Fitting 3 seats in a small car like the Escape will likely be impossible without at least 1 Radian.

If DD still fits well in her HBB, keep her in it. They provide more protection than a LBB. Since a kid in a booster is less protected than a kid in a harness, she should be in the most protected position of the car, if possible- the center.

The Radian fits most newborns, but it takes up lots of front to back room and may not be a feasible option in a small car unless you can put it in the middle position, fitting the shell between the 2 front seats.

Since your DS is FF, he does not need a convertible seat like the Radian, but you might find that it's necessary to buy him a Radian too, because they are so narrow. Having a FF Radian next to a RF Radian works nicely, if you can fit baby in the middle and DS outboard. Of course, this still leaves DD outboard as well, but it might be the only way to make it work for you.

Another idea is to get DS a Radian, and new baby a Coccoro. The Coccoro is a tiny seat (in the CUTEST colors! Get the cherry pie one so that I can live vicariously through you.). You could maybe do the Coccoro behind the passenger (it doesn't take up much front to back room, it won't get in the way too much of the front seats), DD in the middle, and DS FF in the Radian behind the driver. Because the Coccoro is small, it won't fit all kids RF until 2+, but it should work for now. Buying another seat for the baby in 2 years is certainly cheaper than buying a new car now!


----------



## elus0814 (Sep 21, 2009)

One of our cars is an 04 escape. We have never put all three kids in it at once, we have tried but there didn't seem to be any safe way to do it. I have tried with 'one radian, two marathons' then 'one radian, one marathon, one graco infant carrier' then 'one radian, one graco booster, one infant carrier'. None of the seat combinations would work, even the last one which was all the small seats at once. I could see it being an outside possibility with three radians but I'm not even sure that would be possible, the escape has a pretty narrow backseat. If you try three radians (which I wouldn't be comfortable using with a newborn, even though it says you can) then it might be best to buy them from somewhere with a really good return policy.

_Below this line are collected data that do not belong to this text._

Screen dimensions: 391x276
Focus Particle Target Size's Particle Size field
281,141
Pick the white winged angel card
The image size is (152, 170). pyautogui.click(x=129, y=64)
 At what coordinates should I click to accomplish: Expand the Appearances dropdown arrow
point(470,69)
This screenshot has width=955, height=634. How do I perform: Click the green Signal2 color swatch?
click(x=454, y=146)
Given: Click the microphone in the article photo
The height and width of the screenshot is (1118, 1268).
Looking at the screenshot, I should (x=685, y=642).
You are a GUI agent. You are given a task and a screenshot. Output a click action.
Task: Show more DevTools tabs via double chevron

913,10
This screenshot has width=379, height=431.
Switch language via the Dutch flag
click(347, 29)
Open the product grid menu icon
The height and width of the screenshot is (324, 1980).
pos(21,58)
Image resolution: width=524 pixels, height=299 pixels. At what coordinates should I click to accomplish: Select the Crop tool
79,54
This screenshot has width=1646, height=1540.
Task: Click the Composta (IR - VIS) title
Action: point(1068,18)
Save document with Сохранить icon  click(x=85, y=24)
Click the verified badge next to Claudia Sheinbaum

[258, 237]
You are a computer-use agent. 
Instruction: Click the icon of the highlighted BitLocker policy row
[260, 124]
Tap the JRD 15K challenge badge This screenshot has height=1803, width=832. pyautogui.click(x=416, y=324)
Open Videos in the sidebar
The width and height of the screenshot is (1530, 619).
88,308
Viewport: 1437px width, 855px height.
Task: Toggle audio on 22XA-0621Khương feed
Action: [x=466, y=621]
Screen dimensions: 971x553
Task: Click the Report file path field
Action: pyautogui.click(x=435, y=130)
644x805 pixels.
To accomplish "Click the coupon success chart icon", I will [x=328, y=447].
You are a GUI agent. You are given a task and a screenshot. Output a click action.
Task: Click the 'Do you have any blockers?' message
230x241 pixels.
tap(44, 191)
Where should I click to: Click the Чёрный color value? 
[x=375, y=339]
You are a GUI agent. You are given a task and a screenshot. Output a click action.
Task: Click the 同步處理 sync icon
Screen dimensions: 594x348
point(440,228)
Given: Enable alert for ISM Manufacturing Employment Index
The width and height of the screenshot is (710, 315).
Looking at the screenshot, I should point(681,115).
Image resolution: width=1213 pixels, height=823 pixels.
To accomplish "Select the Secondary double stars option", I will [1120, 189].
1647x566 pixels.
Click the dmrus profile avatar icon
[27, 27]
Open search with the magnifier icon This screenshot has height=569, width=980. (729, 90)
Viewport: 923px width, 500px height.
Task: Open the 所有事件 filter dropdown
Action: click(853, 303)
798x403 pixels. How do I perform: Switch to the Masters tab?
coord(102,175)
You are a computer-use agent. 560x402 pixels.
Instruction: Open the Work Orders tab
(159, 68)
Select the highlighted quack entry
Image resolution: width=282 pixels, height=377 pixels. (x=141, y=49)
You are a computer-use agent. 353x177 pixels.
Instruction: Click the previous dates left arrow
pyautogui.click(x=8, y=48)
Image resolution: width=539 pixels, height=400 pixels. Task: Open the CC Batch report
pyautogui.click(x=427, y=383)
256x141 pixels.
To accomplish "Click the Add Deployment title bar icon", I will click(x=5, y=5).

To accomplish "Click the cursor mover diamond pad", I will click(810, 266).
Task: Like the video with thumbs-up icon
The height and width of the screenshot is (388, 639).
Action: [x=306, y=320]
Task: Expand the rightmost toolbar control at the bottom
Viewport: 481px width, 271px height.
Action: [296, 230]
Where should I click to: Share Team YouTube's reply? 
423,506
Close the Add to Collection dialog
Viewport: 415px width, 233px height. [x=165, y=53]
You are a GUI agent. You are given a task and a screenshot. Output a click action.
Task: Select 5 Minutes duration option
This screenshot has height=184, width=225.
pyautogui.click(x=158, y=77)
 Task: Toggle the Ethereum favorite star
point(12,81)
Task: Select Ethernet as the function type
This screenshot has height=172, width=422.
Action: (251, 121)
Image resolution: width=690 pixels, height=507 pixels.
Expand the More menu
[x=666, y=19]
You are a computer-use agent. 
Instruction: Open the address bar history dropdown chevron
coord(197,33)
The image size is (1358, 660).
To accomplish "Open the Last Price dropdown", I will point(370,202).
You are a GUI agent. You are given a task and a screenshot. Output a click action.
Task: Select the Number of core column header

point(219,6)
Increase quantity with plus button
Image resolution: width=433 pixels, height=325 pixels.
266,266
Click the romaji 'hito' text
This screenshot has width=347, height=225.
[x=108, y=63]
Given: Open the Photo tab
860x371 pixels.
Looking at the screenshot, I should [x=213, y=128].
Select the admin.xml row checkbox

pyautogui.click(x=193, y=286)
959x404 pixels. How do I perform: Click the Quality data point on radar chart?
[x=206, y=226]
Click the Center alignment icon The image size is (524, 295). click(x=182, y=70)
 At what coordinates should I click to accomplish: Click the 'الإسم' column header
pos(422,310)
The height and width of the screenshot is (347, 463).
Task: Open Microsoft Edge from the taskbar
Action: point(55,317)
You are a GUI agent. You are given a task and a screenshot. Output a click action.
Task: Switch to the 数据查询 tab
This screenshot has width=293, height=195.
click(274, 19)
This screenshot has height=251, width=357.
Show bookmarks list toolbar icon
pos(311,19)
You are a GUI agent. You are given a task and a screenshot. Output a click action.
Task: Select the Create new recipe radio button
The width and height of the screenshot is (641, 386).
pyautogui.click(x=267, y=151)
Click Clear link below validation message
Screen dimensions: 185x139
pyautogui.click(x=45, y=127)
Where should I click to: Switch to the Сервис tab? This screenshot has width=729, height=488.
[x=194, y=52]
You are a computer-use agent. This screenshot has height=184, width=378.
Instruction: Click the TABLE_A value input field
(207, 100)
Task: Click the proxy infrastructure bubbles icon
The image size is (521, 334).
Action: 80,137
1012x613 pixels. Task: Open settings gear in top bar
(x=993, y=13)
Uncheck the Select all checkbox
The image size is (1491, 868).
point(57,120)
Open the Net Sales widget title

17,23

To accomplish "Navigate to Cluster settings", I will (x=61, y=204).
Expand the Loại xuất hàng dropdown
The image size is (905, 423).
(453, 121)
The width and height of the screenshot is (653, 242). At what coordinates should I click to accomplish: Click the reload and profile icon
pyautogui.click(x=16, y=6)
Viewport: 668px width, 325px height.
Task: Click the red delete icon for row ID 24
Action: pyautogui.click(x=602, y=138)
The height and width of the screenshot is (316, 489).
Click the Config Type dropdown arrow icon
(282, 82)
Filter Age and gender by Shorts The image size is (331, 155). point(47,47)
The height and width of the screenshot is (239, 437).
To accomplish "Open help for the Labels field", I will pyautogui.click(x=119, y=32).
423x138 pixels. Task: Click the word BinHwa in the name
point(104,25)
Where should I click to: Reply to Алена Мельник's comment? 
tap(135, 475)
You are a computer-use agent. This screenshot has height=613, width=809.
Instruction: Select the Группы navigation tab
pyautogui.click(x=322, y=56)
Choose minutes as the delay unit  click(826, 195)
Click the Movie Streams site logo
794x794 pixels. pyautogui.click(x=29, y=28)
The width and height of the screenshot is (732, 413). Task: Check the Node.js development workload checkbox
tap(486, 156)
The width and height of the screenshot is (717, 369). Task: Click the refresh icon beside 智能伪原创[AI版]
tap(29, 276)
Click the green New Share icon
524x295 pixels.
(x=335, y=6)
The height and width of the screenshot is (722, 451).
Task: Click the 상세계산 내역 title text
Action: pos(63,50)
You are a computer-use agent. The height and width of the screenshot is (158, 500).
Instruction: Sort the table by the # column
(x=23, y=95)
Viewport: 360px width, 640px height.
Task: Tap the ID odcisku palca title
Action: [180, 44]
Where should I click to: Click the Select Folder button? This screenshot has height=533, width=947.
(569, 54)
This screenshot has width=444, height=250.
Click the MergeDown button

I should add that I personally would not use a radian rear facing in an escape. It's such a high seat that it could not go behind the driver. It could go in the center but would obstruct your vision while driving and barely fits between the front seats. It will fit behind the passenger seat but that seat needs the headrest taken off and the seat must be all the way forward so that seat would be unusable plus, IMO, it would be dangerous because it would block your view of the blind spot on that side.


----------



## orangecanoe (Aug 3, 2003)

I would actually just start by measuring the backseat. If you aren't at least at 51" I can't see how three will fit. The Cocorro is 16" and the Radians are 17". Agreed that your DD would be safest in the center, but realistically it might be damn near impossible to get her seat buckled w/ the other two seats on either side. Only saying this because I recently had to sort out how to get three seats in an Outback.

Also because you have an '05, I don't think the super-LATCH for the Radian is an option FF past a certain weight so depending on how easy/difficult your seat belts are in the Escape, that might be an installation issue.


----------



## chickabiddy (Jan 30, 2004)

Quote:


Originally Posted by *orangecanoe* 
I would actually just start by measuring the backseat. If you aren't at least at 51" I can't see how three will fit.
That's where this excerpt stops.